In April last year, he wrote: “Death is part of the life cycle. We become so entrenched in this temporal life that we forget about the life to come. I think it’s because we don’t see ourselves as spiritual beings in a physical body. Though our bodies fail, the spirit within us goes on. We are not annihilated. We will continue “living” either in the direct presence of God or without him. Death, therefore, is a door to our second chapter of life. I do not fear that door because I know – am convinced – Jesus is waiting for me on the other side of that door.”
He knew where and to whom he was going, but he didn’t want to make that transition anytime soon. He clung to the feeling that God still had “work” for him to do in Jesus’ name. He was resolute that this latest rematch with cancer would end in healing, a testimony to the greatness and power of God.
Still, on those days when he struggled to catch his breath and the weakness and fatigue prohibited him from getting around, his written prayers turned to desperate pleas for God to save him.
Just before his birthday last year, he wrote: “What good can come from having cancer? What good can come from the troubles in life we all have?
He looked for answers in what had become an important passage of scripture for him: Mark 4:35-41. The story goes that while Jesus and his disciples are in a boat crossing over the lake, a furious storm stirs up violent waves that crash over and into the boat, threatening the disciples’ lives.
Believe it or not, Jesus remains sleeping in the stern. The disciples wake him and ask why he isn’t concerned that they might drown. After calming the storm, he says to them, “Why are you afraid? Where is your faith?”
Paul wrote, “I have faced many storms in my 69 years, but nothing compares with the storm of cancer. My faith says, ‘Go to Jesus in the storm.’ I am not sure how to measure faith, but I know my faith is stronger than it has ever been. I am more confident in God’s love for me and his desire for my best. I am convinced that every storm I’ve been through has had the purpose of drawing me closer to God, becoming more dependent on him.”

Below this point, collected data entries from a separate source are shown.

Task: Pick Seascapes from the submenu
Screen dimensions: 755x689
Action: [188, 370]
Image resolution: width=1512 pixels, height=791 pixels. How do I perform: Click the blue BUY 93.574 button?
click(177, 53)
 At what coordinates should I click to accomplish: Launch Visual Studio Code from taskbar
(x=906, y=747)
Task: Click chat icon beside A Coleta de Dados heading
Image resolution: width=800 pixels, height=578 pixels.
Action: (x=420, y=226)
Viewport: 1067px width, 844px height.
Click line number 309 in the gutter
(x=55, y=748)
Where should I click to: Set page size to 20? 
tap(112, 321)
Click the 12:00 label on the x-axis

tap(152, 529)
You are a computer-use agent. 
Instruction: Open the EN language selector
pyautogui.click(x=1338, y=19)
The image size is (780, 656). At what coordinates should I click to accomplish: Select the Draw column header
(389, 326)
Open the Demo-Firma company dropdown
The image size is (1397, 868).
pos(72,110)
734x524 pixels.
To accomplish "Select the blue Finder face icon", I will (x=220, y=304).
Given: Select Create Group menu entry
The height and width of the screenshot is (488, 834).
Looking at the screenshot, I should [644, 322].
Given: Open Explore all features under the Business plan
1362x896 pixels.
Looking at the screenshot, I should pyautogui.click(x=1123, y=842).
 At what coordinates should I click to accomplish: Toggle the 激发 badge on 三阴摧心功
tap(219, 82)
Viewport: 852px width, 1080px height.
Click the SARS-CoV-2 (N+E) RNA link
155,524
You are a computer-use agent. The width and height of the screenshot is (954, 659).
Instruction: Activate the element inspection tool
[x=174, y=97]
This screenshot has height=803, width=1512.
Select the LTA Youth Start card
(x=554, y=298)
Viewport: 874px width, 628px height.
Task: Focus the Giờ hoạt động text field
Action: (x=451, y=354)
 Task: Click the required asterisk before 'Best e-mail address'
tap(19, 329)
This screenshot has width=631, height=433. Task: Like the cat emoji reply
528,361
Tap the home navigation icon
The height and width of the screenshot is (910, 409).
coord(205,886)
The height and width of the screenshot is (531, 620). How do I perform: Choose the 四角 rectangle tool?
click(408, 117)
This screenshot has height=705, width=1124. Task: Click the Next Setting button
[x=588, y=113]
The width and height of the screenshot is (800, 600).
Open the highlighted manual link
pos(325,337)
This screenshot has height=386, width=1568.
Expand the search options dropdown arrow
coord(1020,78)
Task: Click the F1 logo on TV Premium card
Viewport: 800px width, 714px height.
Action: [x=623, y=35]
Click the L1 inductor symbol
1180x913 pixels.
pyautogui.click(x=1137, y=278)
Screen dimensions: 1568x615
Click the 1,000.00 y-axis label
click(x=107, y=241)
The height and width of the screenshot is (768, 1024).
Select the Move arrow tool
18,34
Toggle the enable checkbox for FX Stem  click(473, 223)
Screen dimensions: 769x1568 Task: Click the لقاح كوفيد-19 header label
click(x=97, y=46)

I don’t know how one measures faith either, but I had the privilege of watching it grow in him during our life together. As he continued to seek God through the scriptures and prayer, I watched him surrender more and more of his life to God. There was a visible difference in the way he related to the people and events in his life, a confidence that only God could have formed. Despite the back and forth from belief to doubt and back again, I could see his heart and mind were guarded by “the peace of God that passes all understanding.” (Philippians 4:7).
Last year on his birthday we spent the morning as we loved to do – sitting together in our pajamas on the back porch, coffee cups in hand, talking about whatever came to mind as we read scripture and journaled.
We gave him gifts – new pants to accommodate his ever-shrinking body, books to bolster his faith, notebooks and pens to record his days. He’d been awake since two that morning, so our plans to celebrate that night never happened.
Today, though he is not here next to me as I write this, I can hear his strong voice through his written words. He doesn’t feel so far away. Ironically, on the day that I would be bringing him gifts, he has given me this gift of remembering.
It has been a little more than five months since he passed through the thin veil that separates heaven and earth. It hasn’t been easy, and in some ways, the storm of grief rages even stronger the longer he is gone.
All I know to do is to follow in his footsteps and “go to Jesus in the storm.” With just three words – “Quiet! Be still.” – Jesus not only calmed the storm; he got the disciples to dry ground on the other side. I trust that, in time, he will do the same for me.
May the same peace that gave Paul the courage to press on, fill me and all those who loved him. And may we have the faith to believe that we will see him again in second chapter of our lives.